***** RAW DATA *****

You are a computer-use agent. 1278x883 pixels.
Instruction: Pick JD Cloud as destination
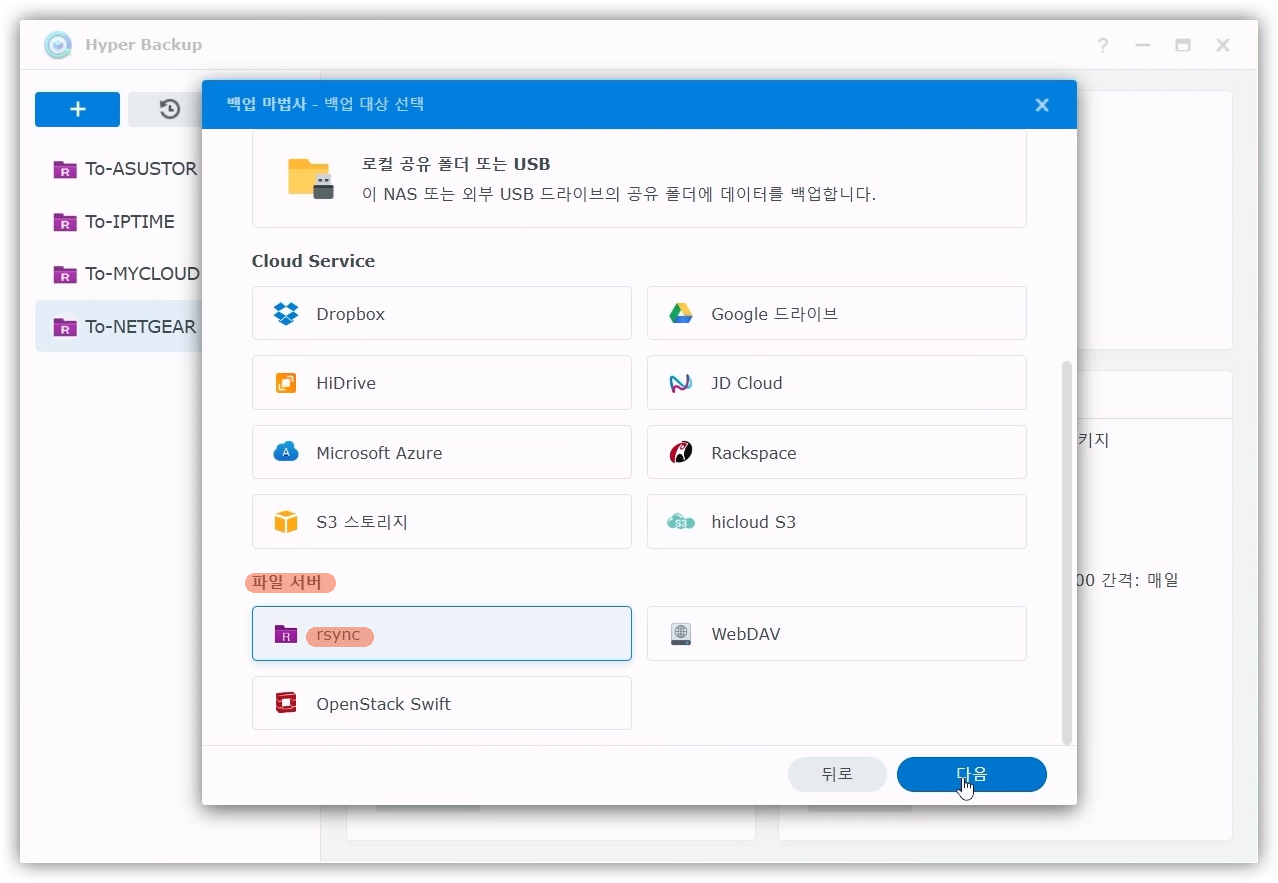click(836, 383)
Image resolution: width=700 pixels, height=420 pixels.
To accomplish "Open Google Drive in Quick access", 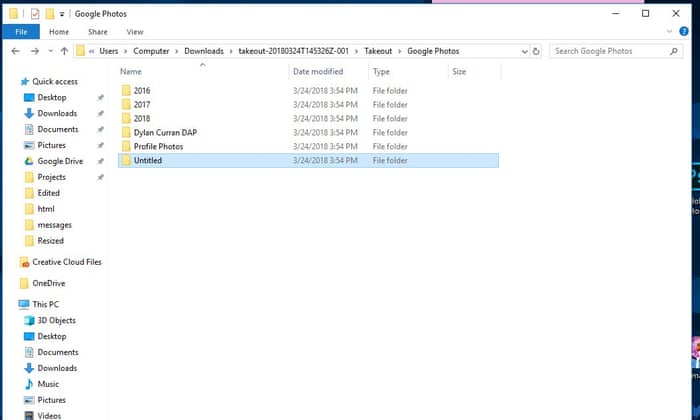I will [x=60, y=161].
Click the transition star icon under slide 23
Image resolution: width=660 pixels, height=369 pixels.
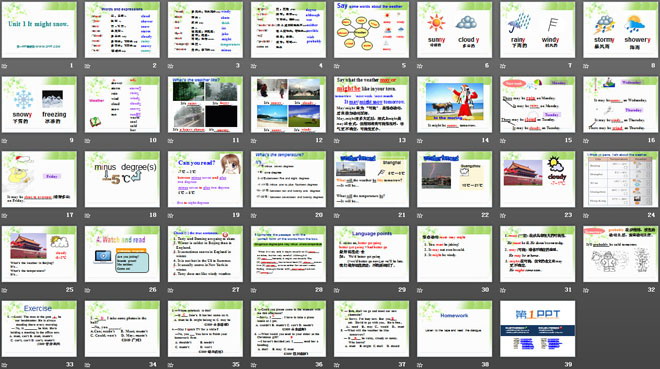tap(503, 215)
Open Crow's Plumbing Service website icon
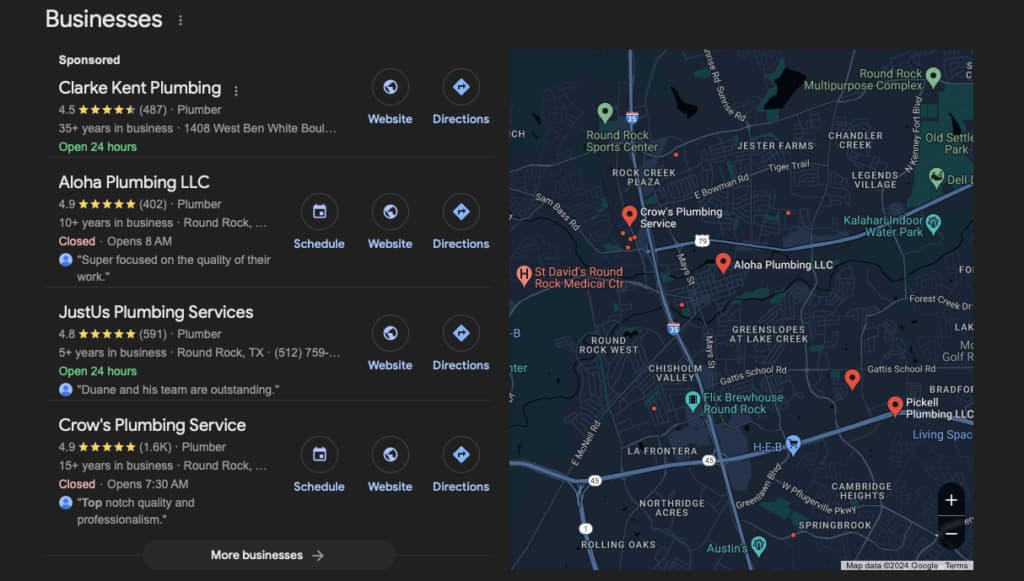Image resolution: width=1024 pixels, height=581 pixels. [x=390, y=455]
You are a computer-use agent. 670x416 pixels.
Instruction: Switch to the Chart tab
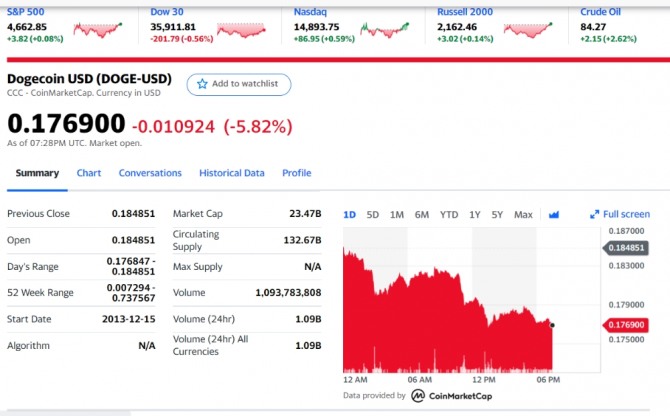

*****

## WHAT TO DO
Begin with the line containing "You are a computer-use agent. 670x416 pixels." and end with the last line of the entries above. Copy those lines exactly, both ends included, and drop every picture.

## COMPLETED EXERCISE
You are a computer-use agent. 670x416 pixels.
Instruction: Switch to the Chart tab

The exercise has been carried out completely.